By subclassing the `nn.Module` class, you can create your own building blocks, which can be stacked together, reused later, and integrated into the PyTorch framework flawlessly. At its core, the `nn.Module` provides quite rich functionality to its children:

* It tracks all submodules that the current module includes. For example, your building blocks can have two feed-forward layers used somehow to perform the block's transformation.

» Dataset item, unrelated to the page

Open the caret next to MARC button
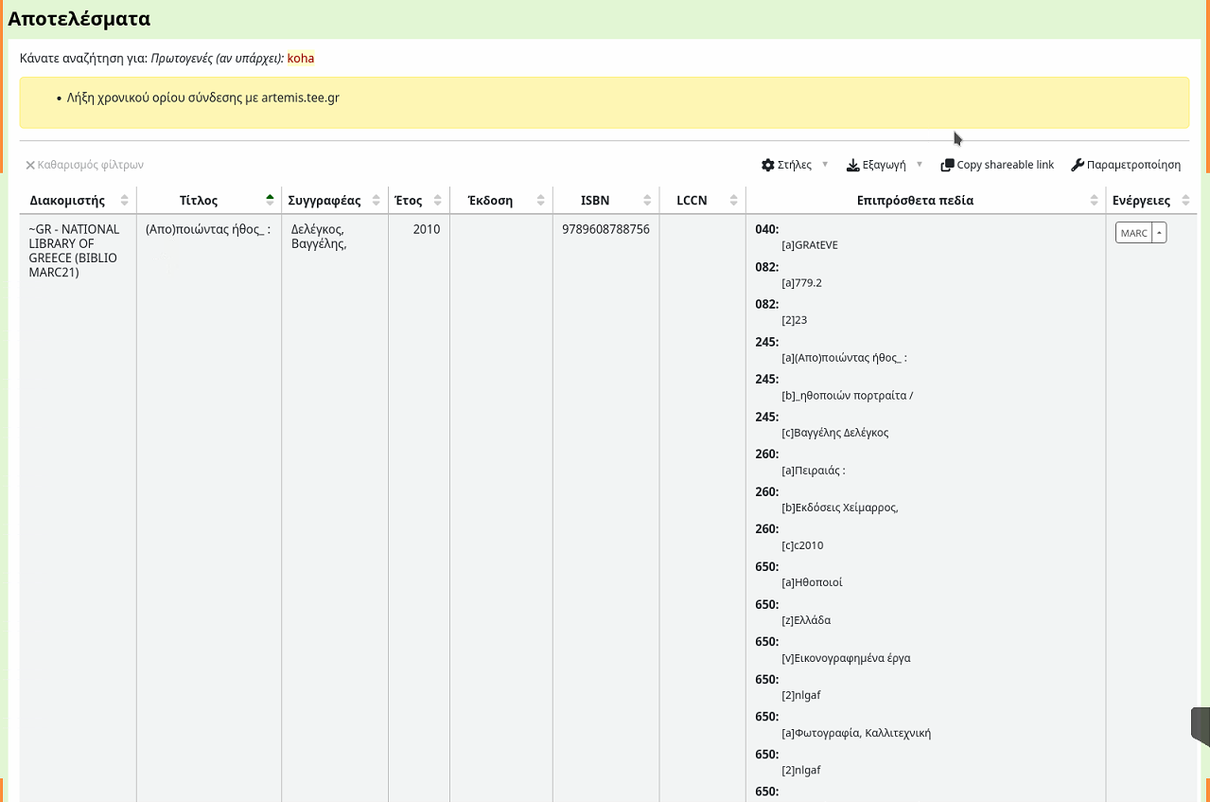Image resolution: width=1210 pixels, height=802 pixels. pos(1160,233)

* It provides functions to deal with all parameters of the registered submodules. You can obtain a full list of the modules parameters (`parameters()` method), zero its gradients (`zero_grads()` method), serialize and deserialize the module (`state_dict()` and `load_state_dict()`) and even perform generic transformations using your own callable (`apply()` method).

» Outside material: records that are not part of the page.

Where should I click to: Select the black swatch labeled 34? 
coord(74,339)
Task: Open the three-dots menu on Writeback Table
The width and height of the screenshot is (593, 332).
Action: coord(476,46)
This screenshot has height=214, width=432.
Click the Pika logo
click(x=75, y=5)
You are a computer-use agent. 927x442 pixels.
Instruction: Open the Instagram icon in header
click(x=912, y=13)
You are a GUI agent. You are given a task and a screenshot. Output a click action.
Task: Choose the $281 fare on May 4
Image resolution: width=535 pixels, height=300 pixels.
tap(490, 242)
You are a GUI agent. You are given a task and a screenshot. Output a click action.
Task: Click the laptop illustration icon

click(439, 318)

* It establishes the convention of `Module` application to data. Every module needs to perform its data transformation in the `forward()` method by overriding it. 

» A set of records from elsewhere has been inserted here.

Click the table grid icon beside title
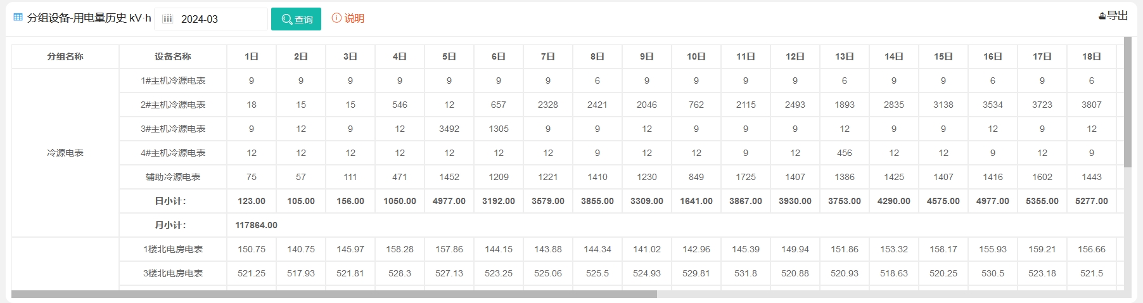18,18
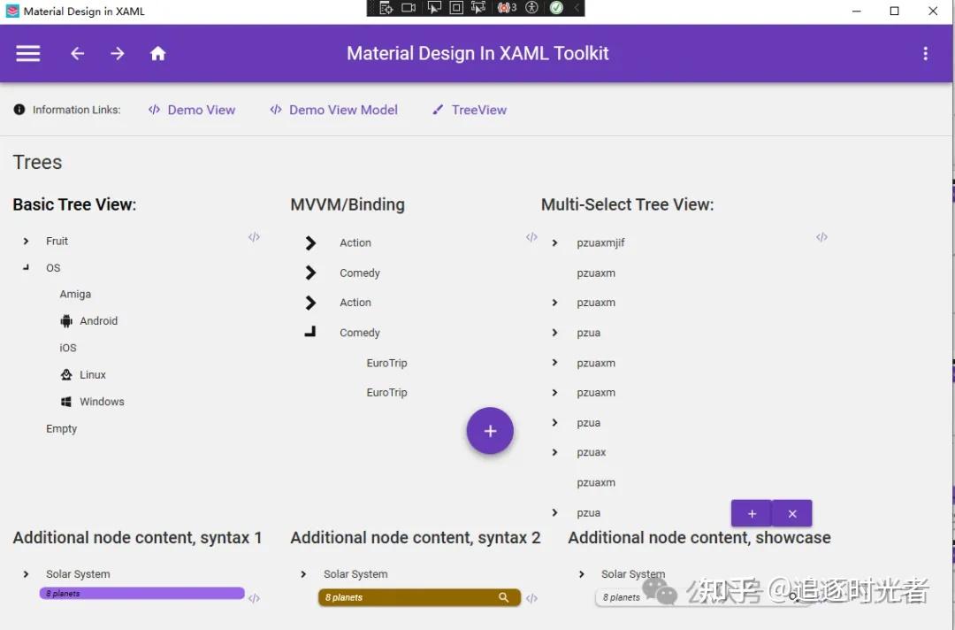Click the purple floating plus button
955x630 pixels.
[490, 431]
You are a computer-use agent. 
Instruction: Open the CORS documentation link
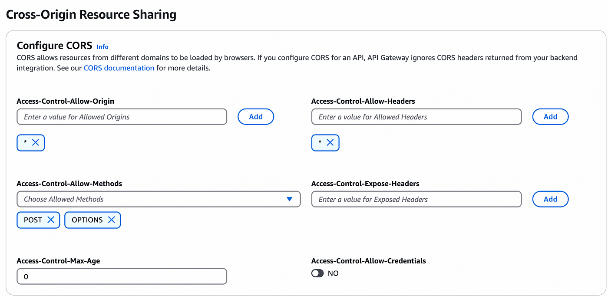click(119, 68)
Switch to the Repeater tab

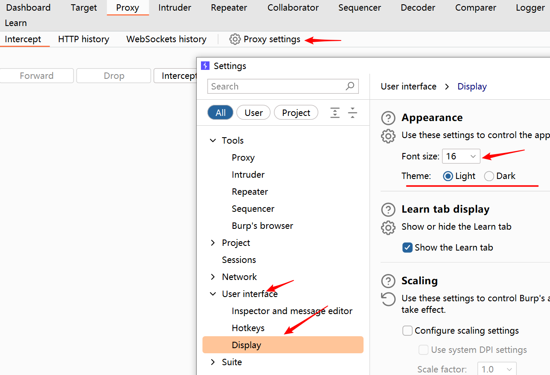(229, 8)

* There are some more functions, such as the ability to register a hook function to tweak modeul transformation or gradients flow, but they are more for advanced use cases.

To make our life simpler, when following the preceding convention, the PyTorch authors simplified the creation of modules through careful design and a good dose of Python magic. So, to create a custom module, we usually have to do only two things—register submodules and implement the `forward()` method. Let's look at how this can be done for our Sequential example from the previous
section, but in a more generic and reusable way.

In [27]:
class OurModule(nn.Module):
    def __init__(self, num_inputs, num_classes, dropout_prob=0.3):
        super(OurModule, self).__init__()
        self.pipe = nn.Sequential(
            nn.Linear(num_inputs, 5),
            nn.ReLU(),
            nn.Linear(5, 20),
            nn.ReLU(),
            nn.Linear(20, num_classes),
            nn.Dropout(p=dropout_prob),
            nn.Softmax(dim=1)
        )
        
    def forward(self, x):
        return self.pipe(x)

This is our module class that inherits ``nn.Module``. In the constructor, we pass three parameters: the input size, the output size, and the optional dropout probability. The first thing we need to do is call the parent's constructor to let it initialize itself.

In [28]:
def forward(self, x):
    return self.pipe(x)

Here, we must override the `forward` function with our implementation of the data transformation. As our module is a very simple wrapper around other layers, we just need to ask them to transform the data. 

In [29]:
net = OurModule(num_inputs=2, num_classes=3)
v = torch.FloatTensor([[2, 3]])
out = net(v)
print(net)
print(out)

OurModule(
  (pipe): Sequential(
    (0): Linear(in_features=2, out_features=5, bias=True)
    (1): ReLU()
    (2): Linear(in_features=5, out_features=20, bias=True)
    (3): ReLU()
    (4): Linear(in_features=20, out_features=3, bias=True)
    (5): Dropout(p=0.3, inplace=False)
    (6): Softmax(dim=1)
  )
)
tensor([[0.2745, 0.2745, 0.4509]], grad_fn=<SoftmaxBackward>)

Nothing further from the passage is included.